12 January 2012

Ron Paul rising

Third in Iowa, second in New Hampshire.

The story of this election season is unquestionably Ron Paul. Paul has routinely been doubling, if not tripling (as he did in New Hampshire) his vote share from 2008.

This means his ideas are taking hold.

As Pat Buchanan suggested today in his column for The American Conservative, Paul has the donor base and intestinal fortitude to contest every Republican primary as rivals like Jon Huntsman and Rick Perry drop out. Unlike say, Newt Gingrich, Paul won't run a scorched-earth campaign to destroy Mitt Romney, even if he's set up to take on Romney one-on-one. Instead, he'll likely continue to stump as the happy warrior, pushing his ideas even as mainstream "conservatives" race to denounce them as "isolationist" or "kooky."

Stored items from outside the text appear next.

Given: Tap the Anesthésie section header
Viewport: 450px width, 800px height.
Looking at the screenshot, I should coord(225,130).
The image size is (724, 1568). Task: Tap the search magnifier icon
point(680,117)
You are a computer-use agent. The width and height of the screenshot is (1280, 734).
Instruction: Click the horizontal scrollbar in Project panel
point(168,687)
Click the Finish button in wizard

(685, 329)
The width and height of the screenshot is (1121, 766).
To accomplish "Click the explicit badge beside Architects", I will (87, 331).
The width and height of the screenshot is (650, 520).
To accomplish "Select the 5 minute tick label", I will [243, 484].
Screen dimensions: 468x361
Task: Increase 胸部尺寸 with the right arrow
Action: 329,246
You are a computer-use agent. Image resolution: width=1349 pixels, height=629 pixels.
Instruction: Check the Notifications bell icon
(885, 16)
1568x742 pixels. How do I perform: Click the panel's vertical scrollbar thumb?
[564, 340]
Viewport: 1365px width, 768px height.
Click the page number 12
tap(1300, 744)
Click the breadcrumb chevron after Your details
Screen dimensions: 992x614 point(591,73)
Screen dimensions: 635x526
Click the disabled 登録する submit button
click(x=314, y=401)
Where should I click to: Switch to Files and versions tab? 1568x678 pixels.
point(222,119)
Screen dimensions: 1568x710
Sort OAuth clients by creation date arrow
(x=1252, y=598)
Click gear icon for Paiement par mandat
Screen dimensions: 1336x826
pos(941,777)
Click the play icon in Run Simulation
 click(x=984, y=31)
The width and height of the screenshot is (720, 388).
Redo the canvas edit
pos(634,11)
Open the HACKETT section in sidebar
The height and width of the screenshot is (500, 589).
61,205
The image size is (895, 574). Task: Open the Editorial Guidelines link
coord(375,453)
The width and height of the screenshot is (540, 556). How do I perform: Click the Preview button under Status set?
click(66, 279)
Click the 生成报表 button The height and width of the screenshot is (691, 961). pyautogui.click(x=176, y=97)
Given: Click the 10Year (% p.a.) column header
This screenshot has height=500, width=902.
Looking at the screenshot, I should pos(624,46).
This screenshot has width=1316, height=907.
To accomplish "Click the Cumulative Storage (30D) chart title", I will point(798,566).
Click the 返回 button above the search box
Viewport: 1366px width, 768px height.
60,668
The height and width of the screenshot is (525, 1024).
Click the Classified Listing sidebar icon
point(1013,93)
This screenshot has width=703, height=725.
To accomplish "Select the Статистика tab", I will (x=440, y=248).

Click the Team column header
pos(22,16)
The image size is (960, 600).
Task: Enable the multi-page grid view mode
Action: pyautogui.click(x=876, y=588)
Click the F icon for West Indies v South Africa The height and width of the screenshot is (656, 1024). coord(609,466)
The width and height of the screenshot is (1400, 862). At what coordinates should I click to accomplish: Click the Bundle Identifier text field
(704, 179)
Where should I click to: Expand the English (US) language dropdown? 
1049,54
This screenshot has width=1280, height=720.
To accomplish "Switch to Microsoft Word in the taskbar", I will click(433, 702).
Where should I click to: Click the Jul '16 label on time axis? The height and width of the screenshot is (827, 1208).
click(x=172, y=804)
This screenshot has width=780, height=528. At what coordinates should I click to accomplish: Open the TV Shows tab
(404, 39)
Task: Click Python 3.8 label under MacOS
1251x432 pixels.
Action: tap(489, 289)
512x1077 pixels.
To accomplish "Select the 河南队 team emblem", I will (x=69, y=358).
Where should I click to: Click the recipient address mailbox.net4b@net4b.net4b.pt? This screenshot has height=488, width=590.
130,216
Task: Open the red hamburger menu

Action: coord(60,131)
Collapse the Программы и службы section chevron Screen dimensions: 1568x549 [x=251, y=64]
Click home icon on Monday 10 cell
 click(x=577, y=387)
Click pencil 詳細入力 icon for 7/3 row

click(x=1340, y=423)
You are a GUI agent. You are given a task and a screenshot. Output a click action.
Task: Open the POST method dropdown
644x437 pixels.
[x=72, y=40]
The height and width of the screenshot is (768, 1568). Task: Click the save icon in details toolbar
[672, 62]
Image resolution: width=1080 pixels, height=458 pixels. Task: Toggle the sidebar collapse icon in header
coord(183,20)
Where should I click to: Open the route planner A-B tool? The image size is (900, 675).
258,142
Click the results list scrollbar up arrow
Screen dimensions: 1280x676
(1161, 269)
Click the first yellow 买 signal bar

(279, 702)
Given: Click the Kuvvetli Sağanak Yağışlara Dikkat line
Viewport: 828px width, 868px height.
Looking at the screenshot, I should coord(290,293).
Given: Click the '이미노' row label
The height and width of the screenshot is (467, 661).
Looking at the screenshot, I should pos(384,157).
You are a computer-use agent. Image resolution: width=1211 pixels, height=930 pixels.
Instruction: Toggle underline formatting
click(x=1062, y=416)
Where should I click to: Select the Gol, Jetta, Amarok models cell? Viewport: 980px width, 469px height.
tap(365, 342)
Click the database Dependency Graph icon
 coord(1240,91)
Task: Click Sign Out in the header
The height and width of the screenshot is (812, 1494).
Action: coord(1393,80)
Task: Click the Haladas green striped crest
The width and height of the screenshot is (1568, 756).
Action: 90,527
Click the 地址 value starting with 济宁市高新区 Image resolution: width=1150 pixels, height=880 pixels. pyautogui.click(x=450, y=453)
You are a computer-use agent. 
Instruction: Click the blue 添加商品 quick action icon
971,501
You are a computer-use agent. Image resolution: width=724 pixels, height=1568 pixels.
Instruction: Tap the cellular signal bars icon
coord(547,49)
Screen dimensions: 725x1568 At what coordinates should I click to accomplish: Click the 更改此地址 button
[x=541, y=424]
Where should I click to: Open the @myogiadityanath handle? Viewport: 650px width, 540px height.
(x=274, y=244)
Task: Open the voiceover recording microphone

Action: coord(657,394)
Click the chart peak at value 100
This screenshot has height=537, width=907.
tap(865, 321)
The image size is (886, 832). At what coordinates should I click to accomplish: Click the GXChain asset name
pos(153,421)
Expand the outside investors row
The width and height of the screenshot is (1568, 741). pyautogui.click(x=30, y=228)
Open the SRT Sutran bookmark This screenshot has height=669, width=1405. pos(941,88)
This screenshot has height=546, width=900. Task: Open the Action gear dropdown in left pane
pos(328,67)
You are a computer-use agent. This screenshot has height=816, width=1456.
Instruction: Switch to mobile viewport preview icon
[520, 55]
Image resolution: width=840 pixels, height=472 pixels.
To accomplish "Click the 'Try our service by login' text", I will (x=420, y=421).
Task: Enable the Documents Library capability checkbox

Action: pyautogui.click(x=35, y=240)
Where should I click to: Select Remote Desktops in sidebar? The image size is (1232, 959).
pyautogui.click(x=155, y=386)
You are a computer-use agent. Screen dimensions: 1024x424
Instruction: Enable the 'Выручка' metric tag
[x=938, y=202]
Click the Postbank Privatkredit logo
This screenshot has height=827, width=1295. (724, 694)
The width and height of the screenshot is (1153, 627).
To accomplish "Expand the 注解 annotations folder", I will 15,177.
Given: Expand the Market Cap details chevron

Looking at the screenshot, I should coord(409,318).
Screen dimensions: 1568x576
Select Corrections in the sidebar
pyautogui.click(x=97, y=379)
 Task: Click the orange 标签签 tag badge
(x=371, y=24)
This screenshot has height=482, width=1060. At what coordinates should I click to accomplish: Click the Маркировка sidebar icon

The reality is that, on deficits, entitlements, executive power, excessive overseas adventurism, and yes, the Federal Reserve, Paul has been a prophet of doom.

One of the beautiful things about the Paul campaign is that it lays bare the fallacies of not just modern liberalism, but what nowadays passes for American conservatism. Paul crystallizes the very best of the party of Goldwater and Reagan -- economic liberty, free markets, upward mobility, respect for the unborn -- but also rejects the statism has passed for conservatism in the post-Reagan area. His ideology demands absolute fidelity to the Constitution, rejecting the aggregation of executive power, unconstitutional (and frankly, unconservative) adventurism overseas, civil liberties violations and the draconian, destructive war on drugs. Paul rightly does not limit his critique of the imperial federal government to Obamacare or the NLRB or massive deficits, but rightly excoriates his fellow Republicans for creating an unconstitutional big-government behemoth in the form of the National Security Apparatus, fed by the military-industrial complex.

It is these contradictions that have made it so hard for me to embrace someone like George W. Bush or Mitt Romney. The fact that Ron Paul is not only on the scene, but more popular than ever and becoming a respected elder statesman before our very eyes, is a beautiful thing for liberty.